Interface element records

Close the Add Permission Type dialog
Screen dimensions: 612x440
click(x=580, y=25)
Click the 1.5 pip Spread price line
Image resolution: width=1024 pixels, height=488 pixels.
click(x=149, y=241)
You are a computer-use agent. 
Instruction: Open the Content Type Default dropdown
---
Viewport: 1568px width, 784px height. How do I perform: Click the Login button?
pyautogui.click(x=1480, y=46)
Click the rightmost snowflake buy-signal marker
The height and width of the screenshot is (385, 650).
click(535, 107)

### Work to do
Could you recast the material as a Markdown table, starting at the line containing "You are a computer-use agent." and ending at the line containing "Instruction: Open the", with a Row column numbering each line and a Text column holding the line itself, skipping any blank lines?

### Solution to this task
| Row | Text |
|---|---|
| 1 | You are a computer-use agent.  |
| 2 | Instruction: Open the Content Type Default dropdown |